WHAT THIS TASK INVOLVES. Taking the data below, please print only the lines from the line holding "At what coordinates" to the line holding "Screen dimensions: 731x571", inclusive, with pictures omitted.

GIVEN INFORMATION.

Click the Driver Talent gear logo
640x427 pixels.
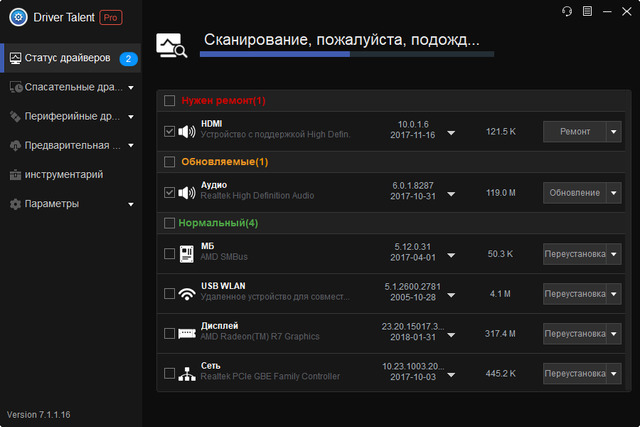17,17
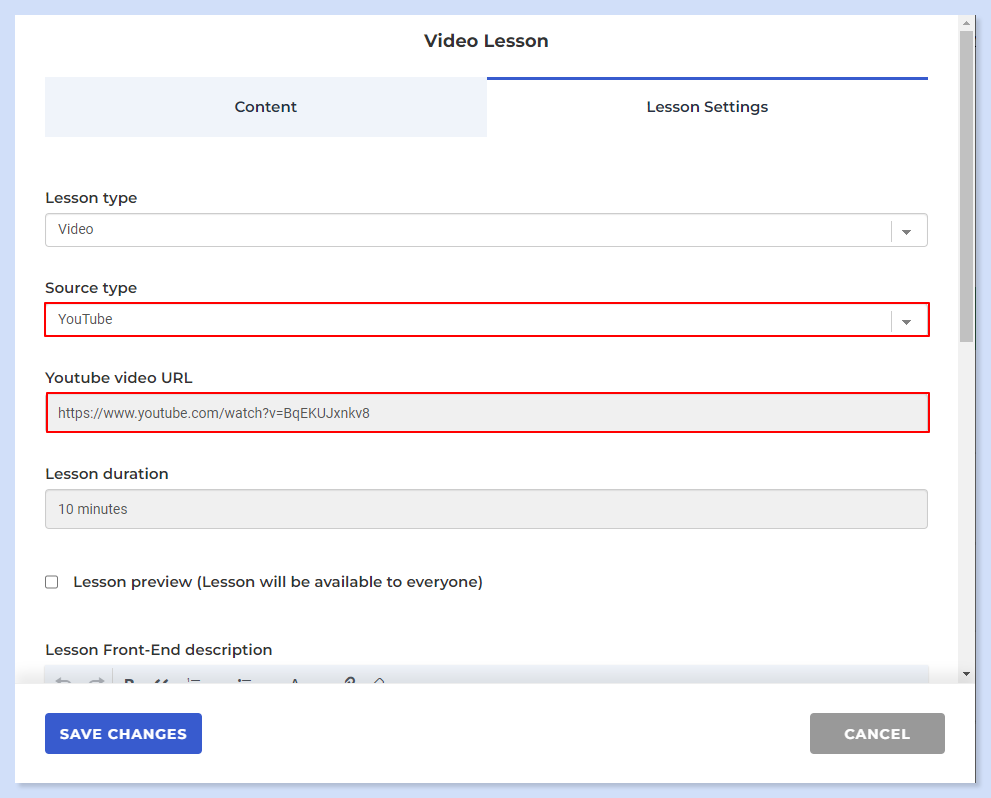Image resolution: width=991 pixels, height=798 pixels.
Task: Select the Lesson Settings tab
Action: click(x=707, y=107)
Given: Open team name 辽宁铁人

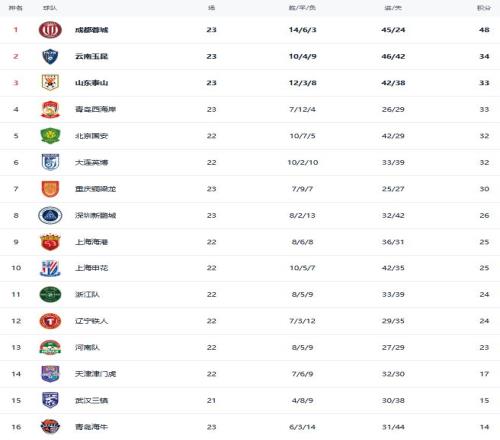Looking at the screenshot, I should point(91,321).
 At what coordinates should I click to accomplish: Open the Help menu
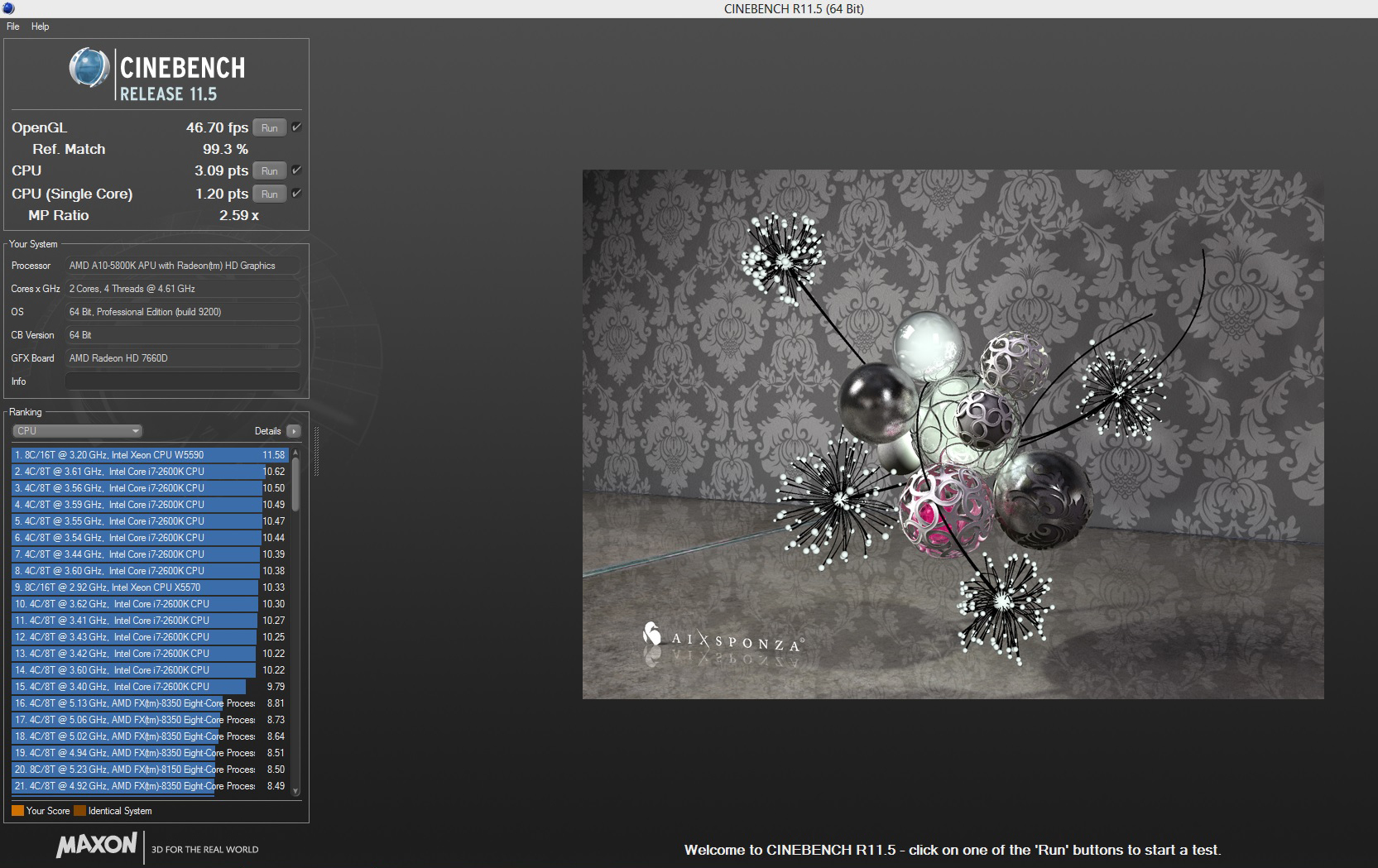(x=40, y=26)
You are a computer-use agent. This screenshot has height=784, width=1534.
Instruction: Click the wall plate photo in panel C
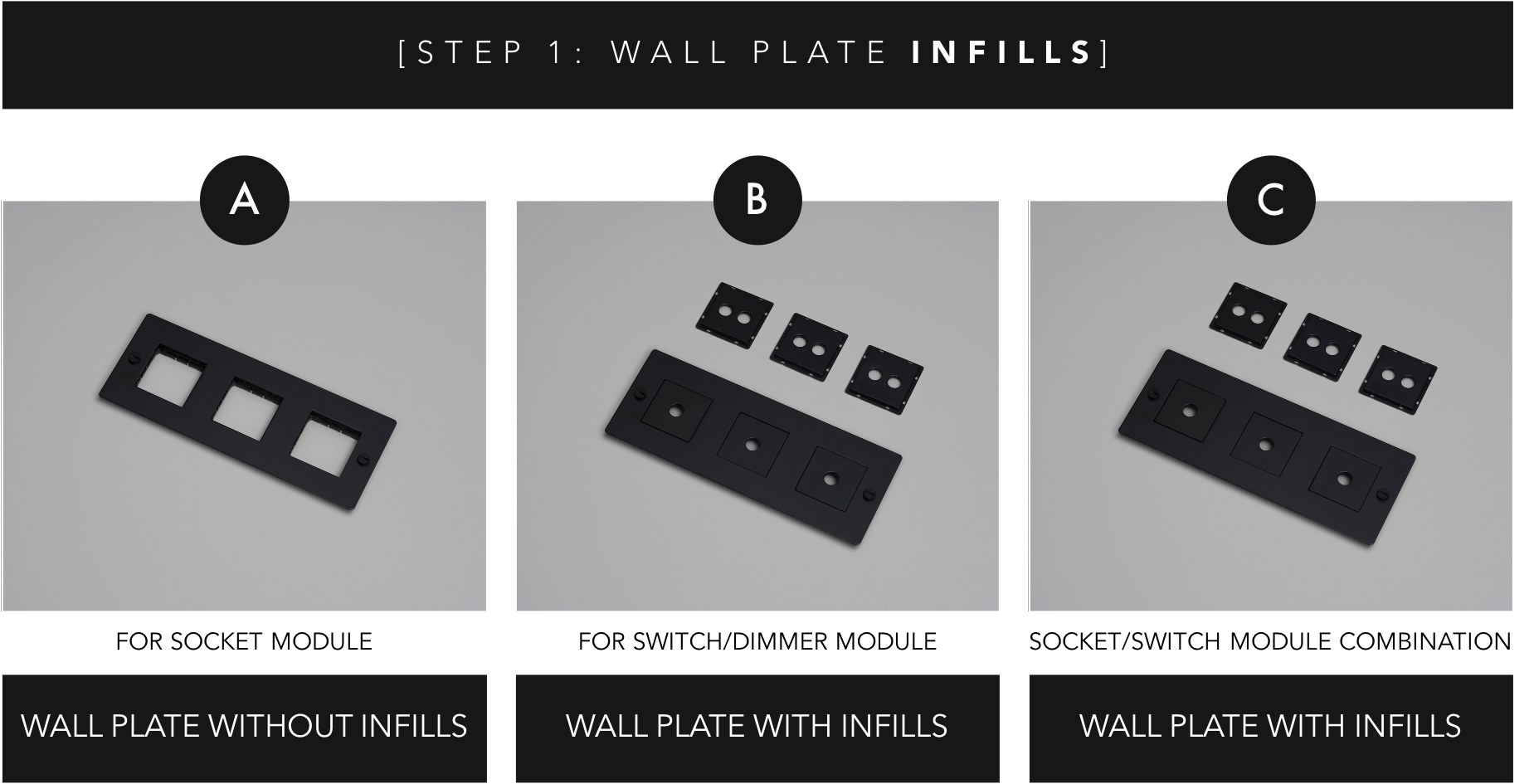pos(1271,406)
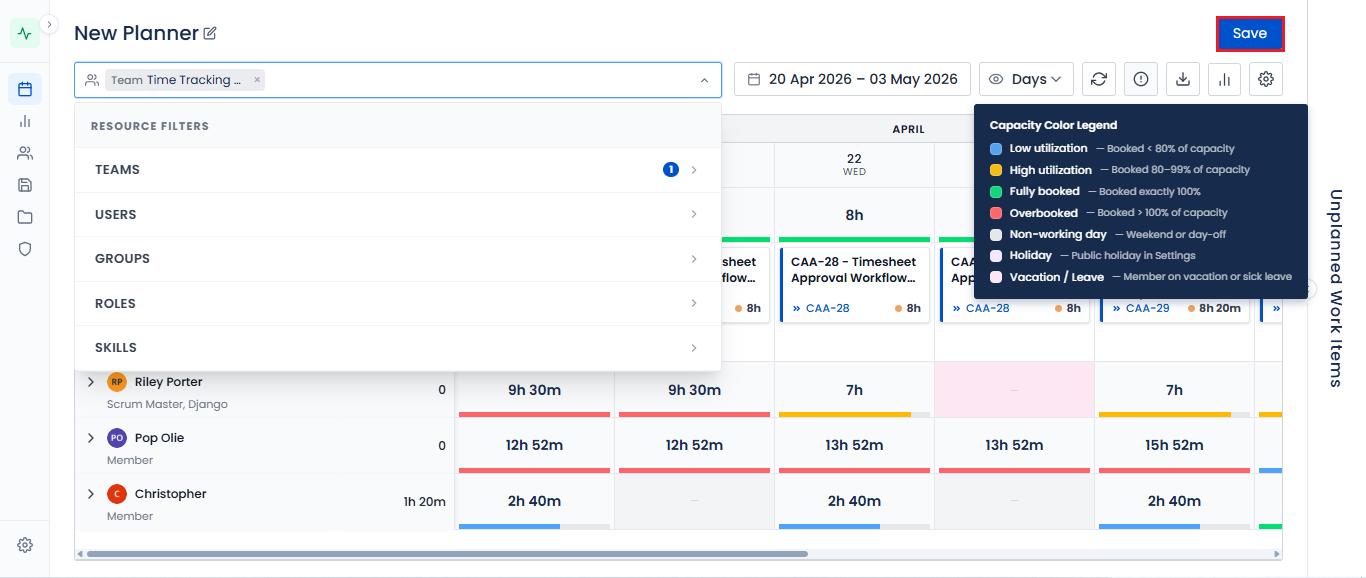Click the refresh planner icon
This screenshot has height=578, width=1366.
(1099, 79)
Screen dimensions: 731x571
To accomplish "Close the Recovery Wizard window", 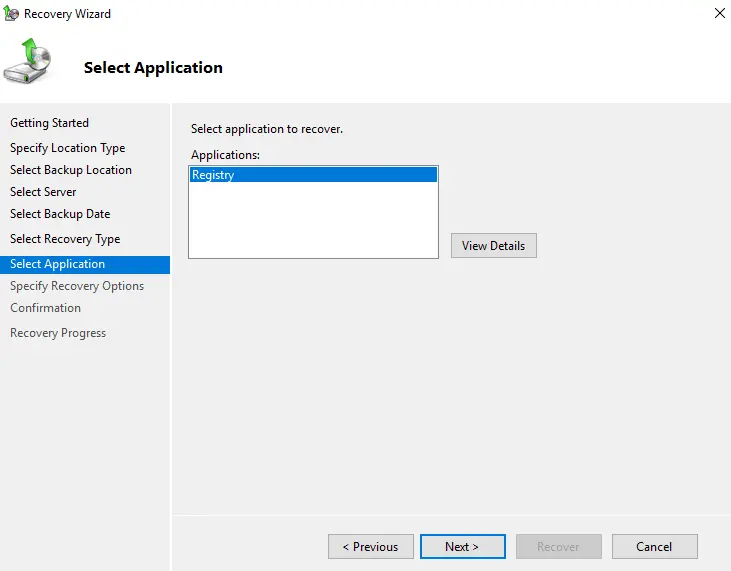I will (x=717, y=14).
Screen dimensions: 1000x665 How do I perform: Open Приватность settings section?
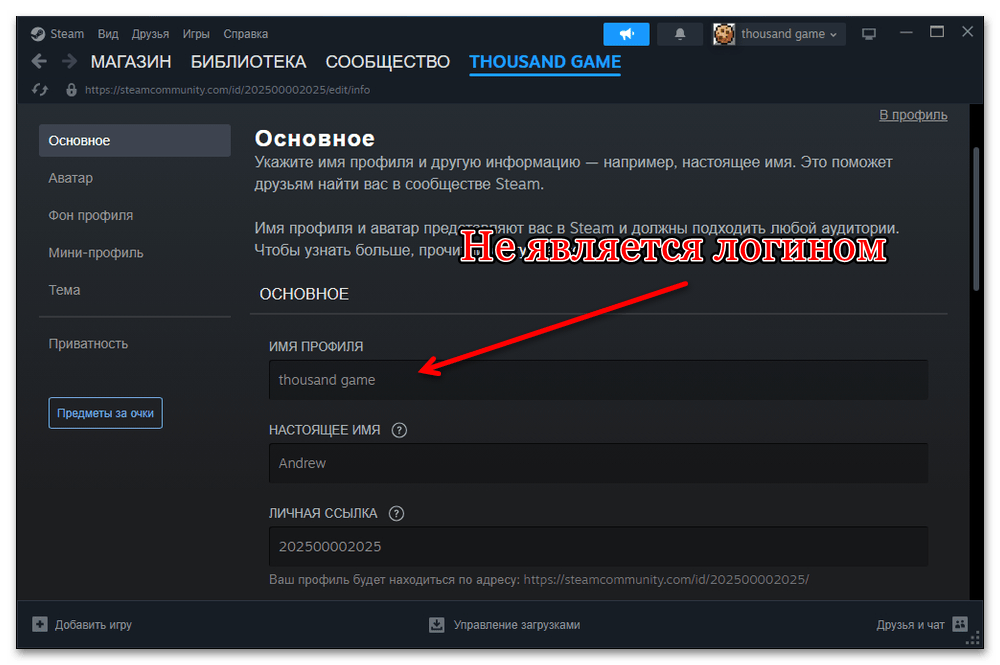click(88, 343)
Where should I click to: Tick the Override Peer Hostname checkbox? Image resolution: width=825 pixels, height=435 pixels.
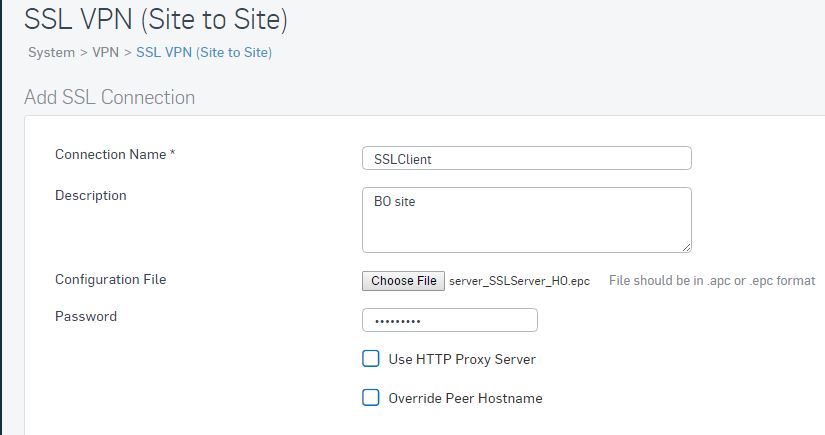371,398
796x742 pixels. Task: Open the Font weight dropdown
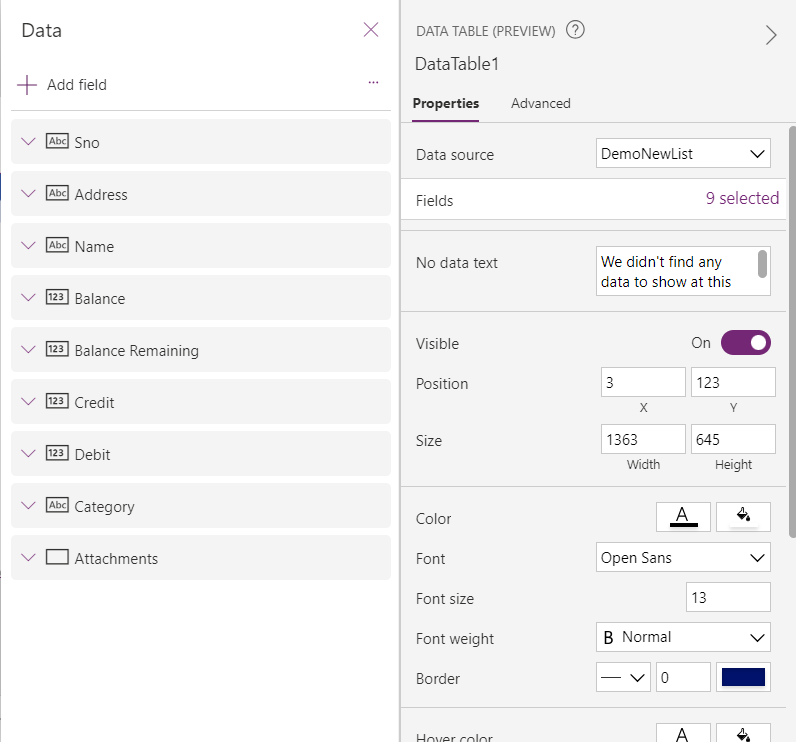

SOLUTION FOR THIS PROBLEM.
 At what coordinates should I click to accomplish: Open the Help menu
(x=40, y=26)
You are a computer-use agent. This screenshot has height=784, width=1534.
Instruction: Click the wall plate photo in panel C
pos(1271,406)
Click the refresh planner icon
This screenshot has height=578, width=1366.
(1099, 79)
Screen dimensions: 731x571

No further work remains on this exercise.